Design grammars for the following languages:
(f) The set of all strings of 0s and 1s of the form xy, where x ≠ y and x and y are of the same length
The interesting thing about this language is its relationship with
Ldup = { ωω | ω ∈ Σ*}
which is the classic example of a language which is not context-free. But the language from the exercise
Ldiff = { γζ | γ ≠ ζ ∧ γ ∈ Σ* ∧ ζ ∈ Σ* }
has the property that
Ldiff ⋃ Ldup ⋃ Lodd = Σ* and Ldup, Ldiff, Lodd are disjoint.
where
Lodd = { ω | |ω| is odd ∧ ω ∈ Σ*}
In other words, if you split a string into two equal-length parts, the two parts are either equal or unequal, and if you can't split the string that way, its length is odd.

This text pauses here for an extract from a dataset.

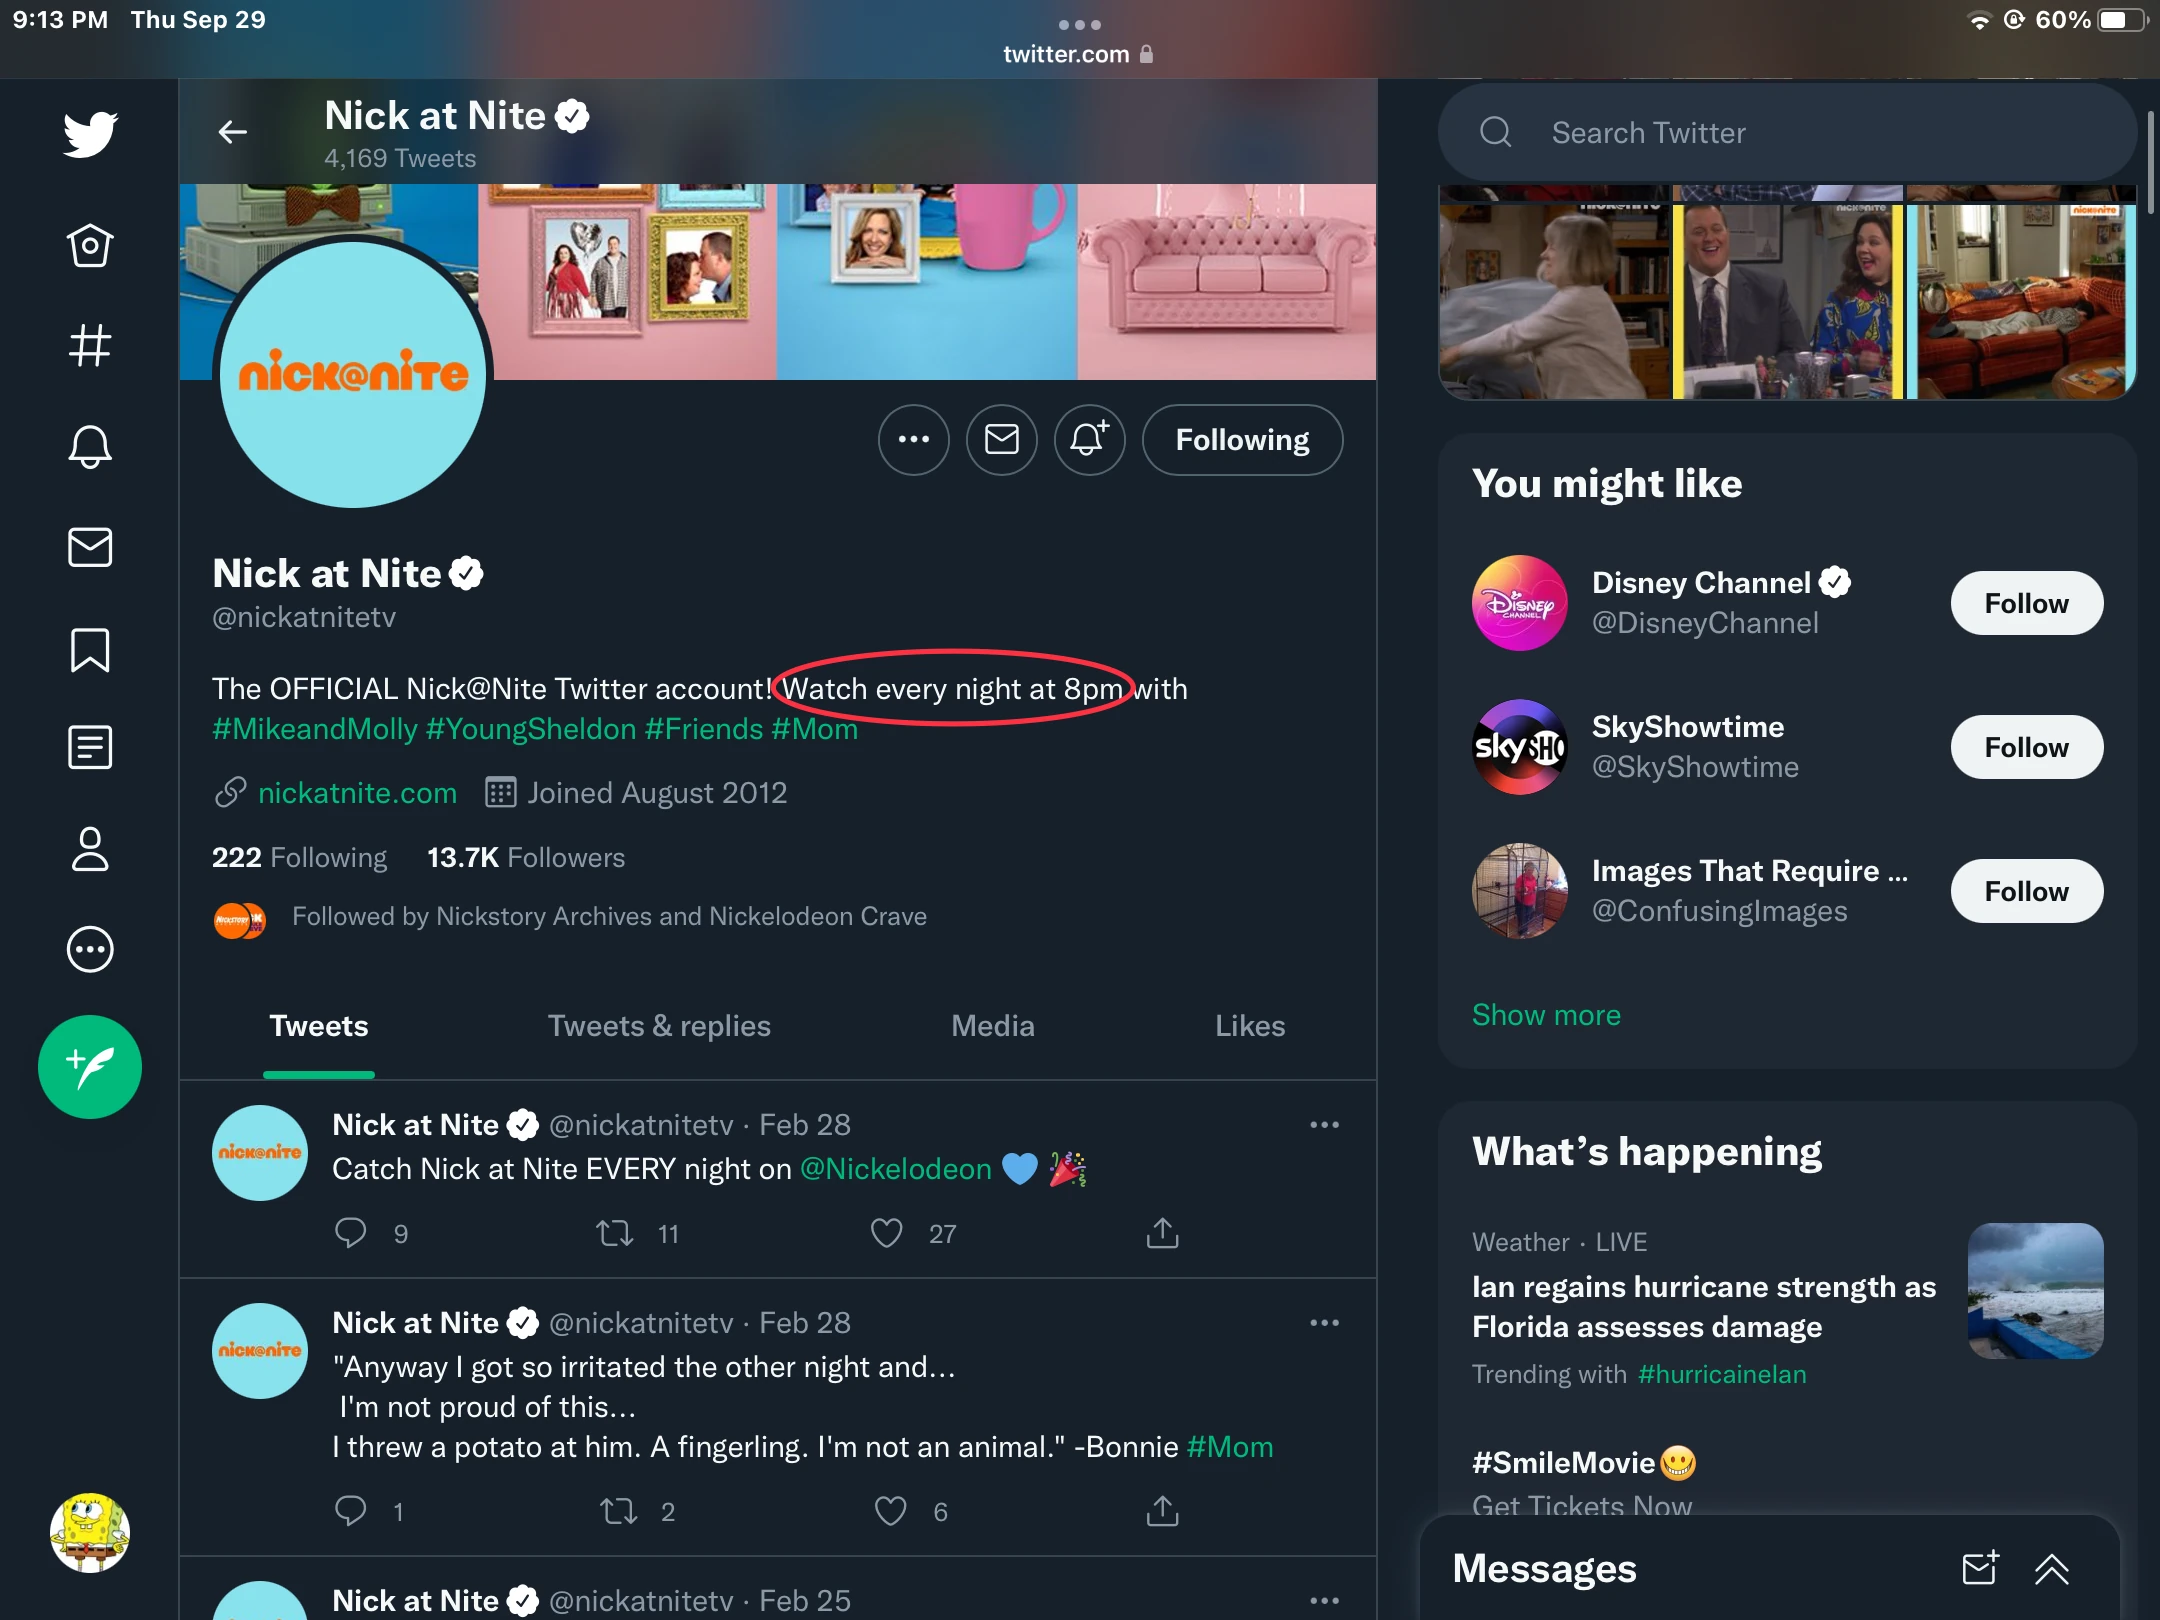Open the Notifications bell in sidebar
This screenshot has width=2160, height=1620.
tap(90, 447)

Lodd is clearly context free -- in fact, it is regular -- so the fact that Ldiff is context-free leads to the conclusion that the complement of a context-free language can be not context-free.
Given that, it's natural to think about Ldiff as being composed of the two equal-length pieces γ and ζ. But that frames the problem in a way that makes it difficult, if not impossible, to solve. As with many maths problems (and, I dare say, real-world problems), the solution has to start by reframing the problem to reveal its underlying simplicity. ("Thinking outside of the box", to use the famous cliché.)
Let's say that γ and ζ are both of length n. Since they are different, they must differ in at least one position. Let's say that k is such a position, so that γk ≠ ζk.
Now, let's try to characterise the pairs of strings which satisfy that constraint. All of the symbols other than the ones at position k are irrelevant, so what we end up with is:
ΣkγkΣn-k-1 ΣkζkΣn-k-1
That's obviously the same as
ΣkγkΣk Σn-k-1ζkΣn-k-1
and letting j = n−k−1, a = γk and b = ζk, we get
ΣkaΣk ΣjbΣj, a ≠ b
j and k and the two symbols a and b are all arbitrary in that expression. So in effect, we've described the set of strings which can be divided into two odd-length parts such that the symbols in the middle of the two parts differ. With binary strings, there are only two pairs of symbols which differ: <0, 1>
and <1, 0>
. So that leads to the following grammar:
W → 0 | 1 /* Wildcard */
A → 0 | W A W /* Strings with a 0 in the middle */
B → 1 | W B W /* Strings with a 1 in the middle */
S → A B | B A /* Ldiff */